Medical research over the last century or so has made tremendous strides in easing the suffering and prolonging the lives of people afflicted with potentially fatal diseases like cancer, Alzheimer’s, HIV and diabetes.
But an actual cure to any of these diseases remains elusive. The closest science has come to a cure for a widespread disease was the development of Salk’s polio vaccine, which nearly eradicated polio but didn’t cure those already affected, and that was over 60 years ago.
The pharmaceutical industry has a financial incentive to develop treatment over cures, since treatments will generate continued income for that industry. While universities and hospitals continue to seek cures, funding can be difficult because most research funding dries up without continual, demonstrable progress.
There needs to be another way to incentivize research into cures. A state legislator in Ohio has come up with an imaginative vision for a model that might be the key. Best of all, it would make any resulting cure available to patients at the lowest price possible, without costing the public anything more than the diseases cost us now.
The plan would create a multistate compact that would offer very large monetary prizes to those who identify a cure to a major disease. The prizes would be funded by the money saved – via Medicaid and other sources – over the first five years by compact member states as a result of the disease being cured.
The prize money offered by the compact would likely be in the multibillions, and will encourage venture capitalists to fund research aimed at capturing it.
The compact would be established once at least six states have passed legislation to join it. The idea is new, so the Cure bill has so far been enacted by only Ohio, where it was conceived by Republican Speaker Pro Tempore Jim Butler and passed in 2018. It has since been introduced in numerous other states, including Rhode Island, where I am sponsoring it (2020-H 7394).

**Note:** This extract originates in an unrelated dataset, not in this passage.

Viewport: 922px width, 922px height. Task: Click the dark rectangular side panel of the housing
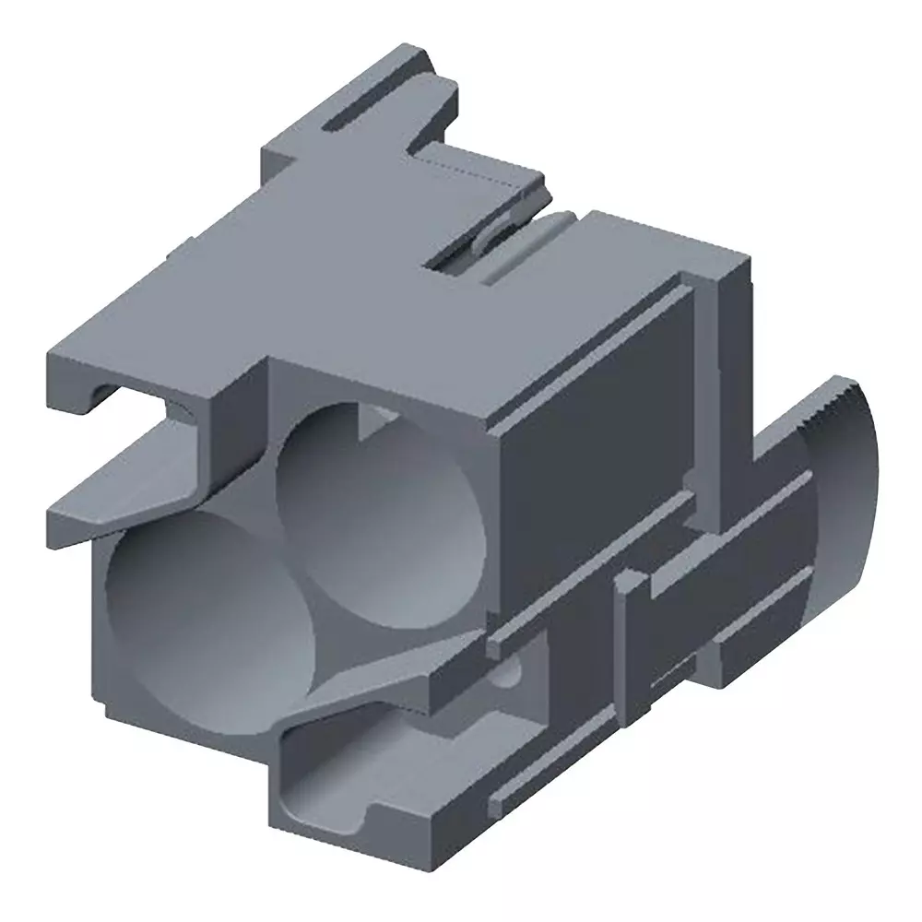click(590, 433)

The compact would identify diseases to target, and determine the five-year taxpayer savings for each member state if the disease is cured. Once a cure is verified by widely accepted scientific evidence, to claim the prize, the developer would have to transfer the patent to the compact, which would work with a manufacturer to produce it. Its price would be limited to the actual costs associated with producing and distributing it, except that non-compact states and governments would pay a royalty to offset other expenses, creating extra incentives to join the compact. The more states that join the compact, the greater the prize money.
Having the compact distribute the cure at cost would ensure against unnecessarily high prices, meaning patients worldwide would be better able to access lifesaving medicine developed in this way.
This novel idea turns the medical research model on its head. It’s a big idea, one with the potential for enormous public benefit and no risk. It doesn’t cost the public a dime until a cure is delivered, and then for the first five years, costs no more than the disease already costs the public. After that, we start experiencing the significant savings as well as better health.
Can this really work? We’ll explore that question in depth during the hearing process. But I do know that the status quo isn’t curing major diseases.
We have nothing to lose and everything to gain by trying this. If it identifies a cure for a single disease, think of the lives and money it will save.
As someone with diabetes, which is treatable but has no cure, I find hope in this bill, as will many other Rhode Islanders. A drastically different approach to incentivizing research could change the course of science and lives worldwide.
Rep. K. Joseph Shekarchi (D-Dist. 23, Warwick) is Rhode Island House Majority Leader.